Als Matthew Harris von der University of Wisconsin eines Abends spät im entwicklungsbiologischen Labor arbeitete, bemerkte er, dass einem mutierten Hühnerembryo, den er gerade untersuchte, der Schnabel abgefallen war. Bei näherer Betrachtung des abgefallenen Schnabels entdeckte er winzige Erhebungen und Ausstülpungen entlang des Schnabelrandes, die wie Zähne aussahen – Alligatorzähne, um genau zu sein. Die zufällige Entdeckung zeigte, dass Hühner weiterhin die Fähigkeit haben, Zähne zu bilden, obwohl Vögel dieses Merkmal schon vor langer Zeit verloren haben. Die Entdeckung ließ auch die umstrittene Theorie eines der Begründer der vergleichenden Anatomie, Etienne Geoffroy Saint-Hillaire, wieder aufleben.
Im frühen 19. Jahrhundert beobachtete Saint-Hillaire, dass sich entwickelnde Papageien winzige Höcker an ihren Schnäbeln haben, die Zähnen ähneln, was er modernen Tieren zuschrieb, die von primitiveren Formen abstammen. Aufgrund seiner Auseinandersetzungen mit Georges Cuvier über die Evolution geriet diese Entdeckung jedoch in Vergessenheit, bis Harris, ein Doktorand, sie fast 200 Jahre später wiederentdeckte.

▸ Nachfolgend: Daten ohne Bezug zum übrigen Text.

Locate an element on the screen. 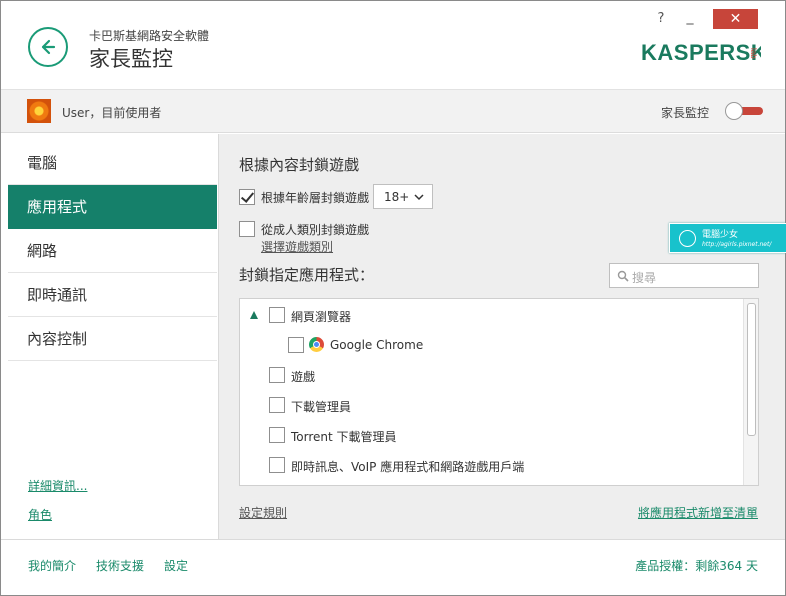 The width and height of the screenshot is (786, 596). add-app-link: 將應用程式新增至清單 is located at coordinates (698, 512).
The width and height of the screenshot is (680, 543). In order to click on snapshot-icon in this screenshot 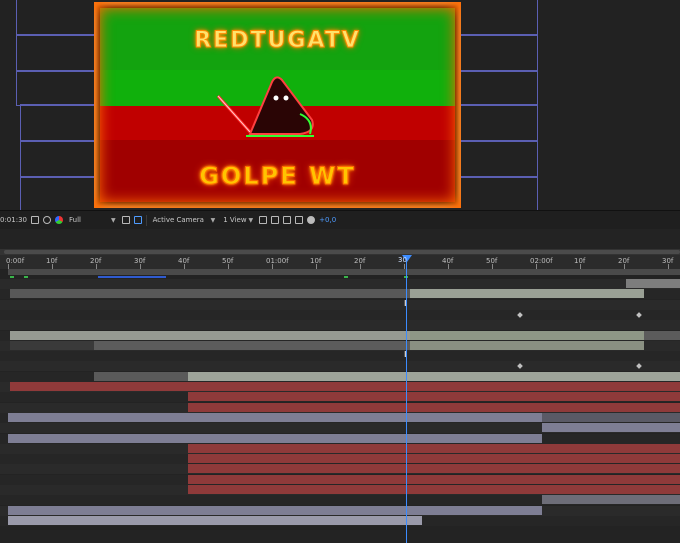, I will do `click(35, 220)`.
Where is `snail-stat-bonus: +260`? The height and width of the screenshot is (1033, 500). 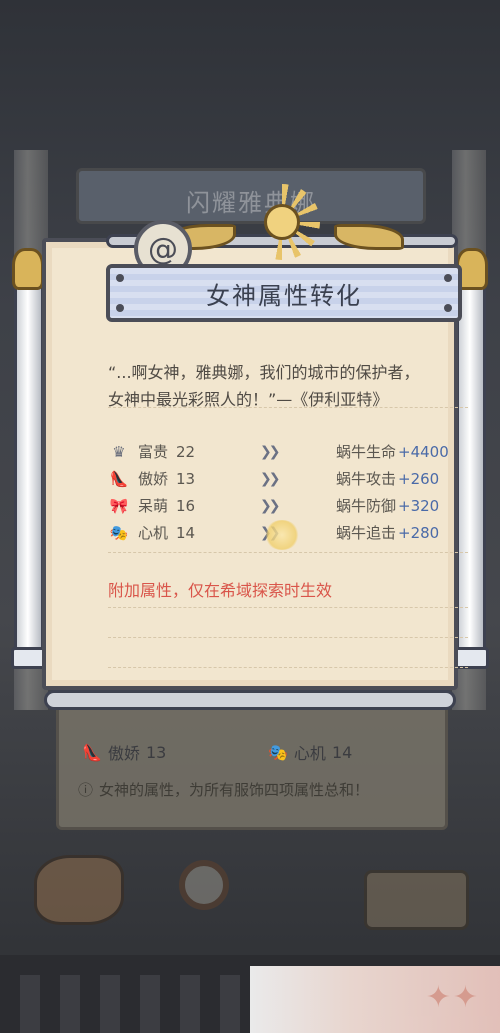 snail-stat-bonus: +260 is located at coordinates (419, 478).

Die mutierten Hühner, die Harris untersuchte, tragen ein rezessives Merkmal mit der Bezeichnung talpid2. Dieses Merkmal ist letal, d.h. solche Mutanten werden nie geboren, aber einige brüten bis zu 18 Tage lang in den Eiern. Während dieser Zeit bilden sich im Kiefer des mutierten Embryos dieselben beiden Gewebe, aus denen sich bei Säugetieren Zähne entwickeln – und das führt zu entstehenden Zähnen, eine Struktur, die den Vögeln seit mindestens 70 Millionen Jahren fehlt. „Sie bilden keinen Backenzahn“, erklärt der Entwicklungsbiologe John Fallon, der Harris‘ Arbeit beaufsichtigte. „Was sie machen, ist diese konische, säbelförmige Struktur, die eindeutig ein Zahn ist. Das andere Tier, das einen solchen Zahn hat, ist ein Alligator.“
Vorherige Versuche, Zähne bei Hühnern zu erzeugen, beruhten auf der Einführung genetischer Informationen von Mäusen, was dazu führte, dass Hühnern Säugetiermolaren wuchsen. Die dem Huhn zugrundeliegende Fähigkeit, Zähne wachsen zu lassen, stammt jedoch von einem gemeinsamen Vorfahren mit Alligatoren – den Archosauriern -, der jünger ist als derjenige, der Vögel und Säugetiere miteinander verbindet. Dennoch ist der zugrundeliegende genetische Mechanismus, der die Zähne bei Mäusen, Alligatoren und mutierten Hühnern hervorbringt, derselbe.
Wie genau die Mutation die Hühner dazu bringt, Zähne wachsen zu lassen, ist laut Fallon unbekannt, aber ein ähnlicher Effekt kann bei normalen Hühnern erzeugt werden. Harris bewies dies, indem er ein Virus entwickelte, das die molekularen Signale der Mutation nachahmte und normale Hühner dazu brachte, kurzzeitig Zähne zu entwickeln, die dann wieder in den Schnabel aufgenommen wurden. Die Entdeckung eines solchen Atavismus, die in der gestrigen Ausgabe von Current Biology vorgestellt wurde, eröffnet einen neuen Weg, um zu verstehen, wie bestimmte Strukturen wie Zähne in verschiedenen evolutionären Abstammungslinien verloren gehen. Sie bestätigt auch die Beobachtungen, die einer der frühen Väter der vergleichenden Anatomie vor langer Zeit gemacht hat.